-- The task --
Could you reproduce, from the records below, everything from the line with "At what coordinates should I click to accomplish: Launch" down to the line with "Task: Click 'United", keeping both of those lines and changing nothing?

-- Records provided --
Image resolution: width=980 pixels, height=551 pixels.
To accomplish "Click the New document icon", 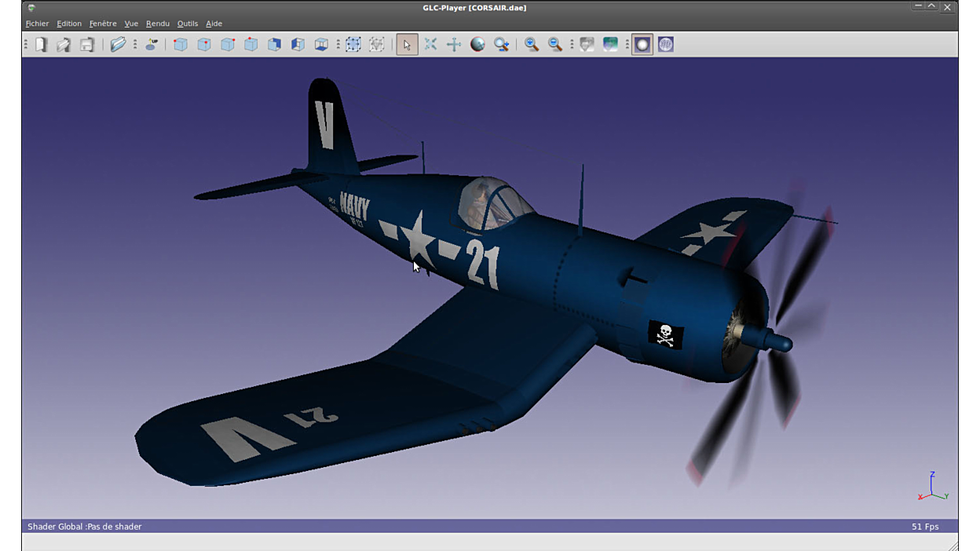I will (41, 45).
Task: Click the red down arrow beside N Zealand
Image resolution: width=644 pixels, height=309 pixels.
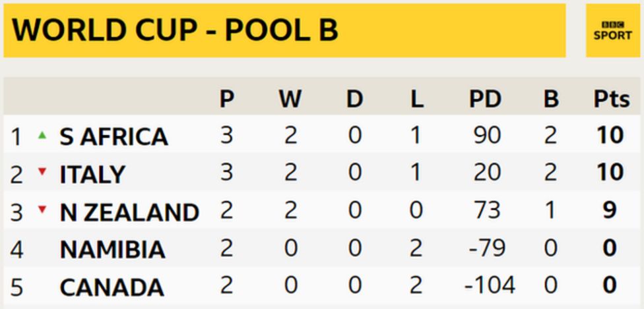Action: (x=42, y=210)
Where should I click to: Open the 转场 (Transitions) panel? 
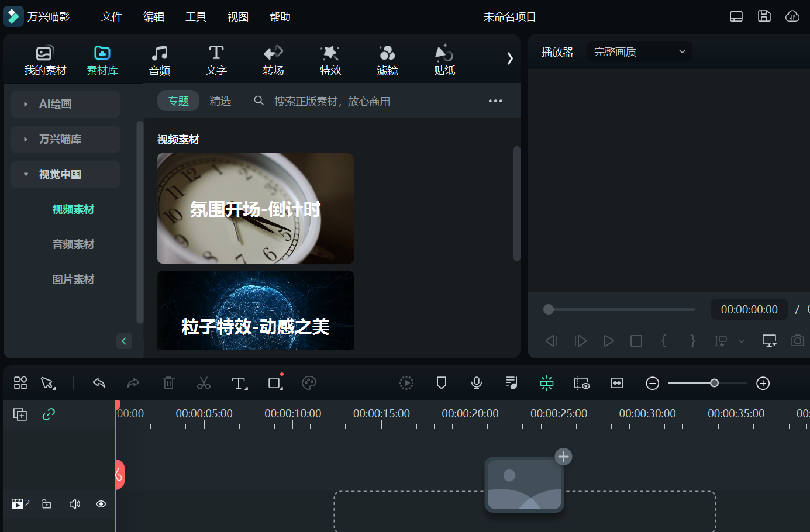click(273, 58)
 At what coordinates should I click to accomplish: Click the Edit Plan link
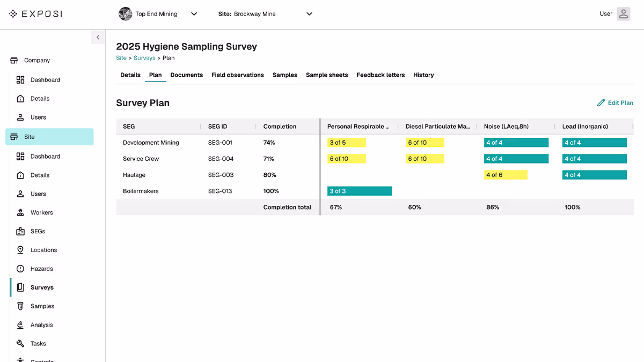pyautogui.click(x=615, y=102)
---
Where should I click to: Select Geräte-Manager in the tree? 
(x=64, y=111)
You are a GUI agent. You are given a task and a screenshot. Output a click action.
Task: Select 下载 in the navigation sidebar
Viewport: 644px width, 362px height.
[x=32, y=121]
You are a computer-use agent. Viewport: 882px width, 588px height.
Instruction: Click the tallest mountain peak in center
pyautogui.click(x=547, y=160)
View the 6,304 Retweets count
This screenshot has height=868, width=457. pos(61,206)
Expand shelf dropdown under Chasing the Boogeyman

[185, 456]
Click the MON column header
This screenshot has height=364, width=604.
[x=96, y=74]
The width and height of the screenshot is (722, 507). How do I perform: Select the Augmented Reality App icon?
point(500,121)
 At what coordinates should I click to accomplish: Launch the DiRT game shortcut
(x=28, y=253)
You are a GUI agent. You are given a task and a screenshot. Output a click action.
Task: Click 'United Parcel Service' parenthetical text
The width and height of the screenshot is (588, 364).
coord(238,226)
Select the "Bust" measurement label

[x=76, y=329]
...
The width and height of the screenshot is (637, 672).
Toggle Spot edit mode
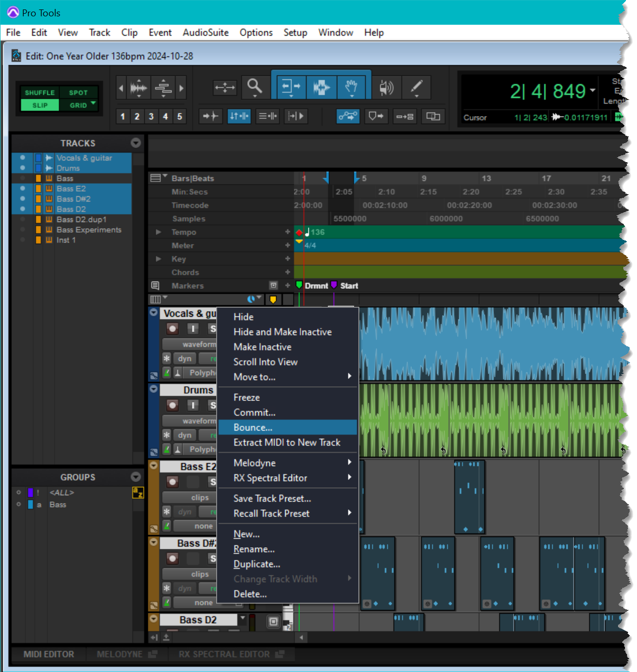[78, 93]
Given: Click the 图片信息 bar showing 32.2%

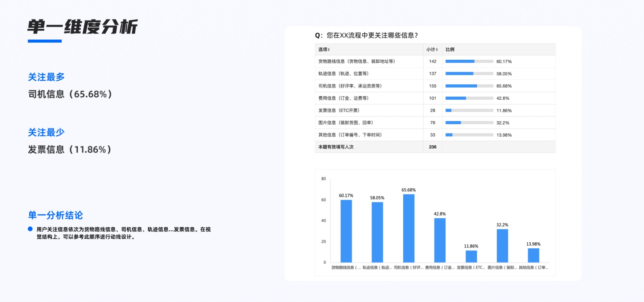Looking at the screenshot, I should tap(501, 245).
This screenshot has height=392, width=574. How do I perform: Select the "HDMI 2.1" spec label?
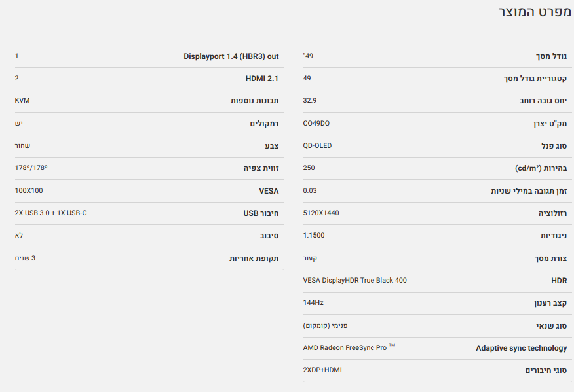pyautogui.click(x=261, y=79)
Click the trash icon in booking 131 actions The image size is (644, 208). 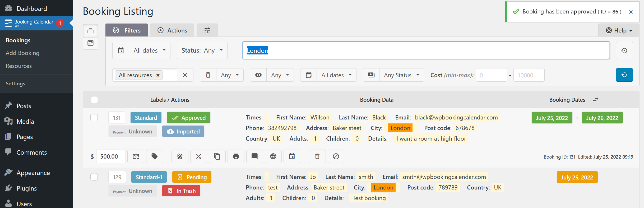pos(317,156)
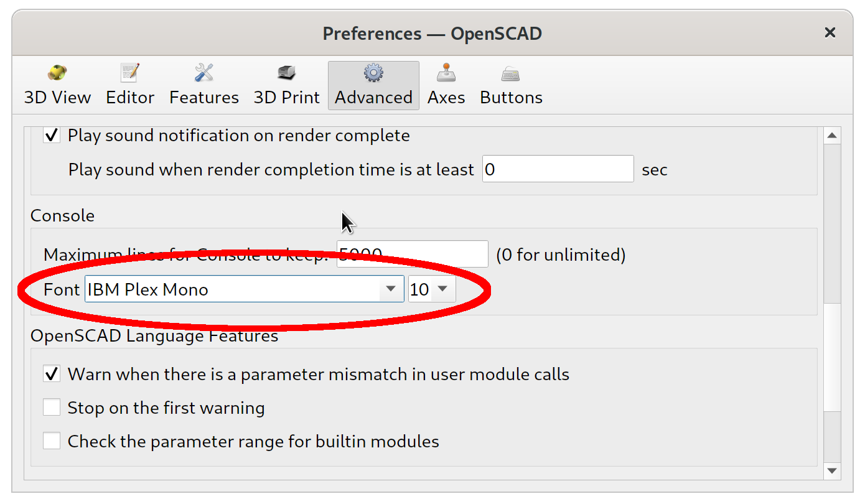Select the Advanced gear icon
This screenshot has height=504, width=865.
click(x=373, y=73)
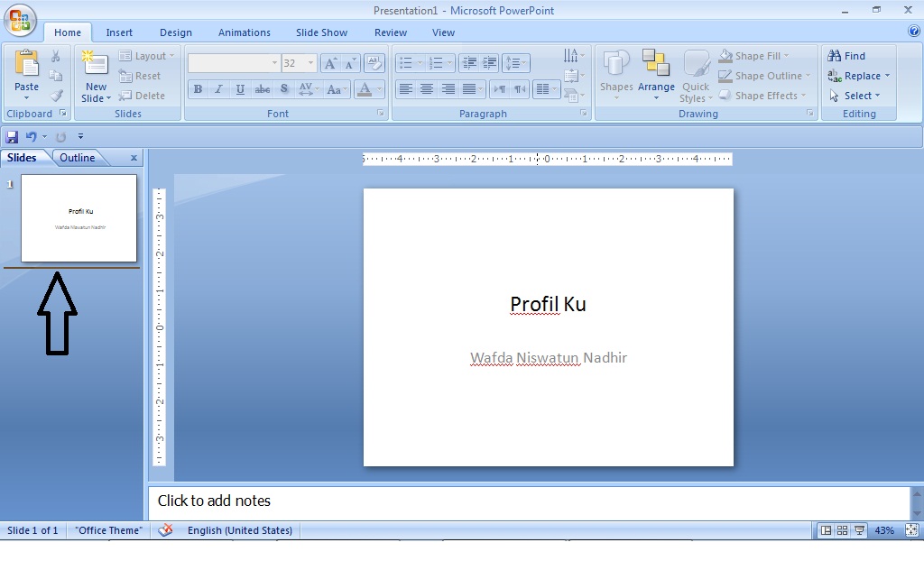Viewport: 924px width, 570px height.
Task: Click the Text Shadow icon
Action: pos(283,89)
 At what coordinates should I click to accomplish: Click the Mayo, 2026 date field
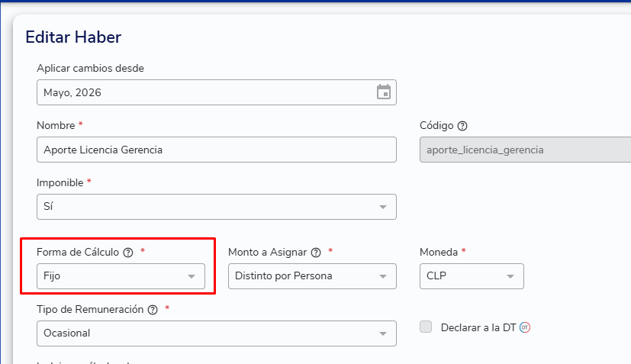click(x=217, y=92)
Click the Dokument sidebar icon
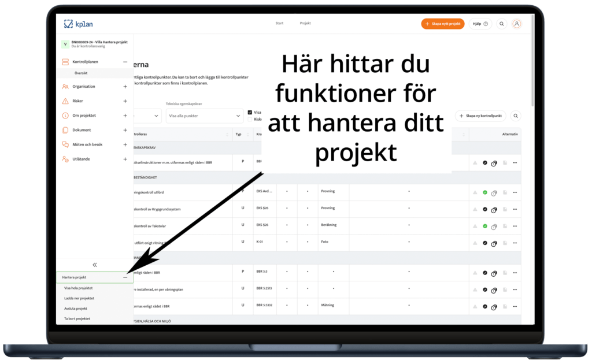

-- Result of this task --
 At what coordinates should I click to accomplish: Launch the DiRT game shortcut
(x=28, y=253)
You are a GUI agent. You are given a task and a screenshot. Output a click action.
Task: Click 'United Parcel Service' parenthetical text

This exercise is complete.